On the 12th of December 2018, RNDr. Jiří J. Mareš, CSc. was awarded the Ernst Mach Honorary Medal for long-term merit in the development of his field in the physical sciences by prof. Eva Zažímalová, President of the Academy, on behalf of the Academy of Sciences.
On the 12th of December 2018, RNDr. Jiří J. Mareš, CSc. was awarded the Ernst Mach Honorary Medal for long-term merit in the development of his field in the physical sciences by prof. Eva Zažímalová, President of the Academy, on behalf of the Academy of Sciences. Mr Jiří J. Mareš was among three other recognized scientists to receive the prestigious award. The others were prof. MUDr. Jiří Forejt, DrSc., in the medical sciences, doc. Ing. Jan Krekule, DrSc., in Botanics, and prof. Ing. Zdeněk Vašíček, DrSc., in the geological sciences
„We pay particular attention to selecting the candidates both at a proposal by individual Units and on a recommendation by the Scientific or Academic Council. These personalities represent an exquisite company of those who have made a significant contribution to the development in their field," said Eva Zažímalová, President of the Academy of Sciences at the award ceremony held at the National Academy site at Národní třída, Prague.
Mr Jiří J. Mareš was born in 1952 and joined the Czech Academy of Sciences after he completed his studies in 1977. From the very beginning of his work at the Institute, he has concentrated mainly on the experimental research of transport properties of semiconductors and, later, also on the research of nanomaterials. Besides his scientific activities, Mr Jiří J. Mareš has also been actively involved in teaching. He has held a teaching post at several Universities, in particular at the Czech Technical University in Prague (ČVUT), University of West Bohemia (ZČU), Technical University of Liberec (TUL), the University of New York in Prague (UNYP) and the Faculty of Humanities (FHS UK). He has published articles in renown international magazines such as the New Journal of Physics or Physical Review. Mr Jiří Mareš's scientific results include transport and magnetotransport in a wide range of magnetic fields, temperatures, resistances and frequencies. In his research, he tends to avoid the latest research topics to seek attention, immediate appraisal and high quotation rate, but instead, he concentrates on working on fundamental and internationally acknowledged findings which tend to prove fruitful in a long-term perspective.

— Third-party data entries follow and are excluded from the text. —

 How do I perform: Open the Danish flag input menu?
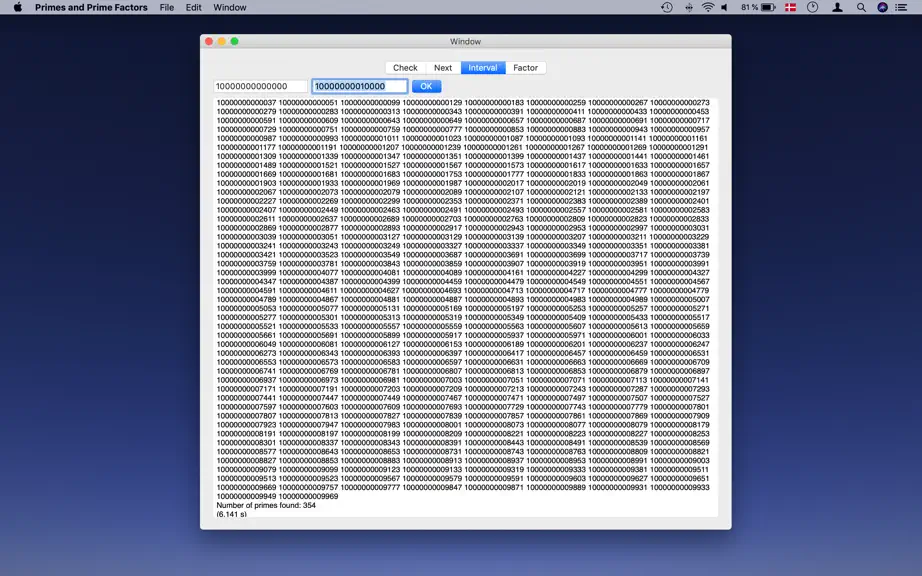[x=790, y=7]
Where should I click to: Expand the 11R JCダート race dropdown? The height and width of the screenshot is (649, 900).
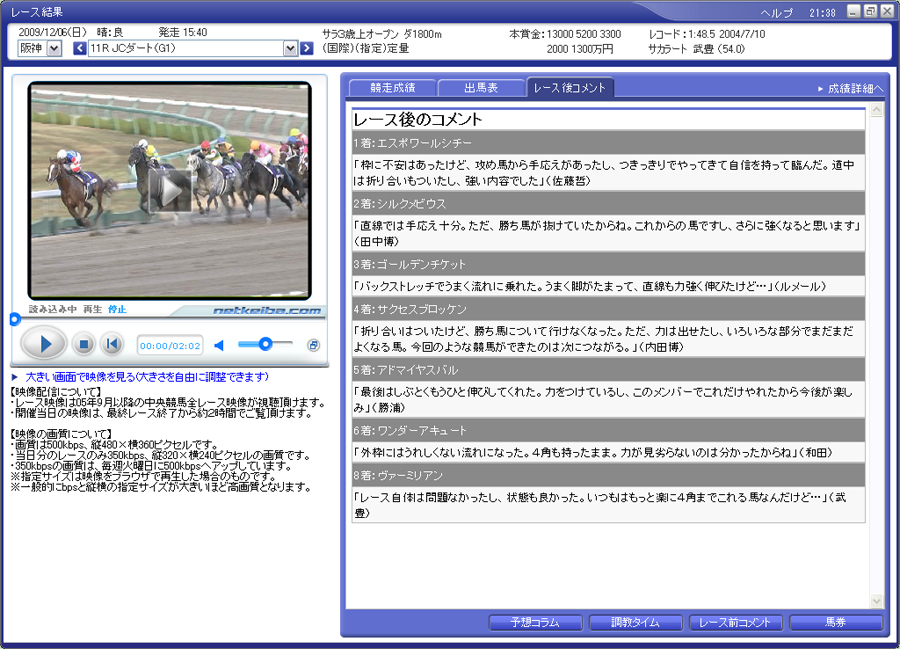[291, 48]
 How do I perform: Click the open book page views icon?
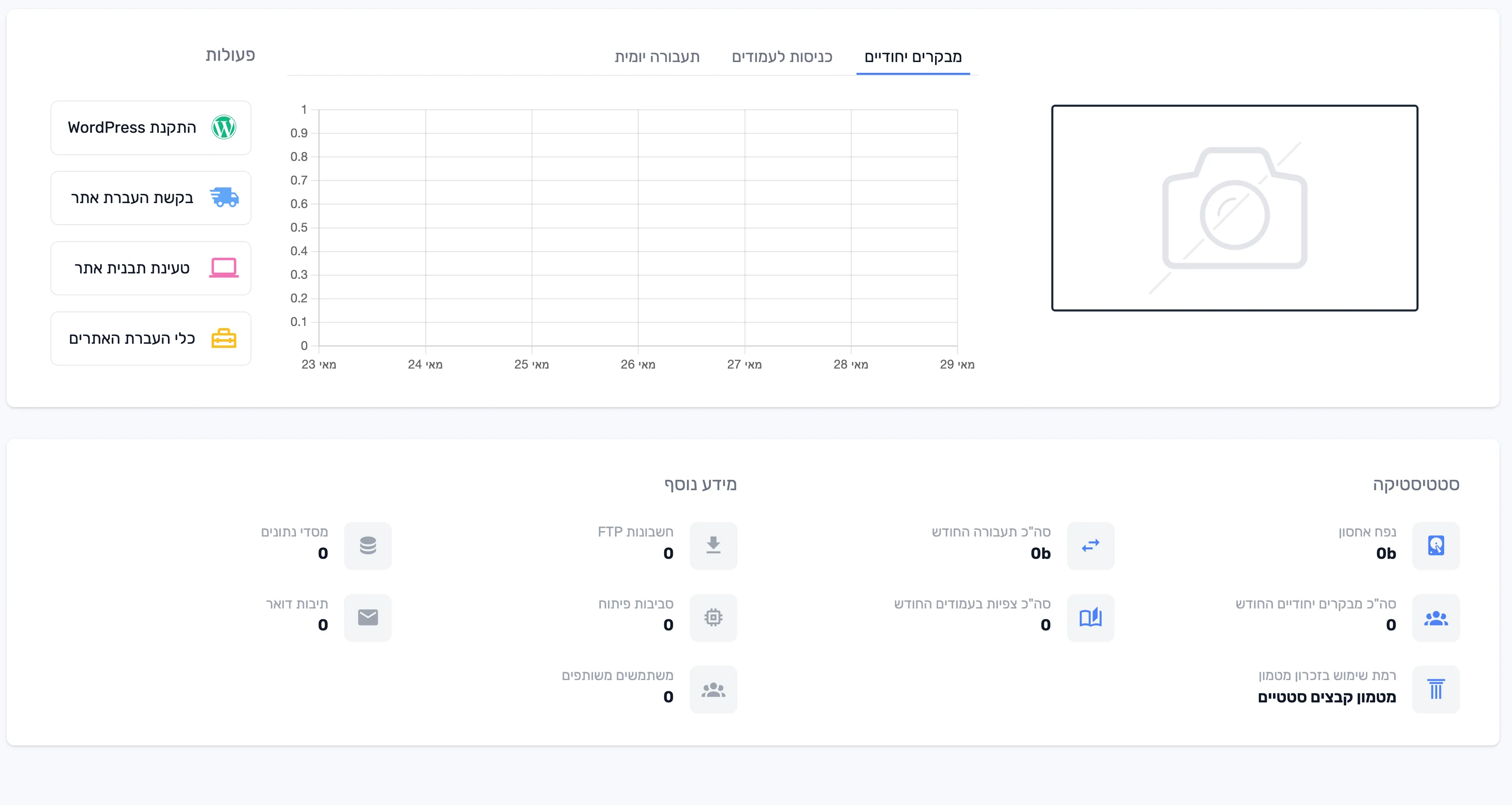1091,617
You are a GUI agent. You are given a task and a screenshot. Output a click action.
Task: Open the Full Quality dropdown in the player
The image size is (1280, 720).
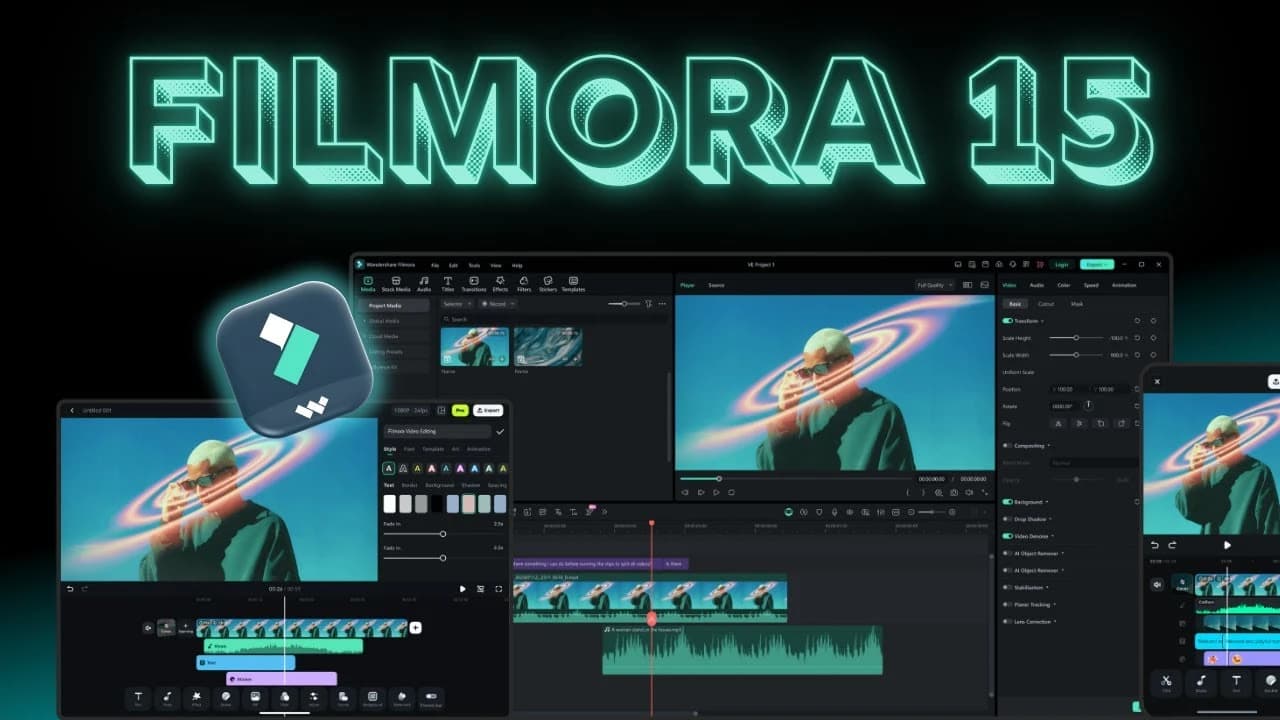[935, 285]
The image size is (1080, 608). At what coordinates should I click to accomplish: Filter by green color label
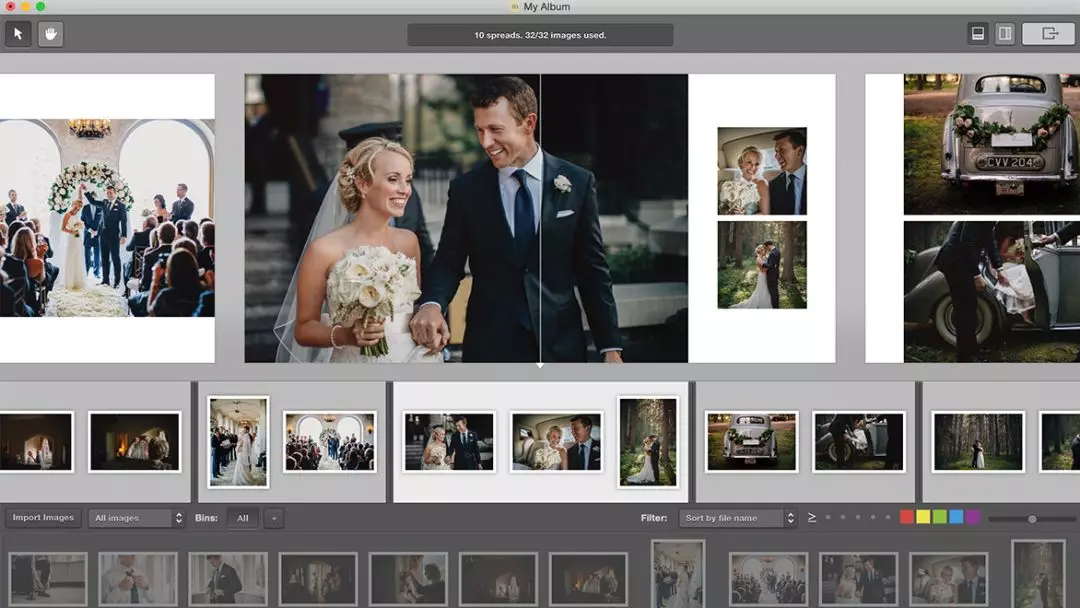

Mr J. J. Mareš is known to be a very skilled experimenter with a unique ability to target the very foundations of physics with outreach to other fields of sciences. Recently, he has significantly contributed to clarifying the mechanism of superconductivity in the boron-doped diamond. He also reopened the not yet fully resolved problem of relativistic transformation of temperature, which plays a decisive role in the relativistic physics of thermal phenomena and in cosmology. Mr Jiří Mareš has also made a contribution to an experiment related to the fire making – based on an object thought to belong to the Tyrolean Iceman (Ötzi). The outreach to the other fields of science is also represented in his research on the use of a spillway, a centrally symmetrical object with a hole in the middle, used in medieval distaff.
Now Mr Jiří J. Mareš has held the position of deputy director of the FZU for the Cukrovarnická Unit and the head of the Physics of Solid Particles Section, the second largest section at the FZU. As the head of the Section, he has intensively been involved in its development since 2009. It is due to his effort that the technical infrastructure of the Section has continually been improving in spite of the fact that the buildings in which the Section is located are situated at a heritage preserved site of the former Institute of Technical Physics in Prague 6 – Střešovice. Despite these complex conditions, he managed to have unique laboratories built in the underground level of the building, making the Section the winner of many prestigious grants funded by the European Union, the USA and Japan.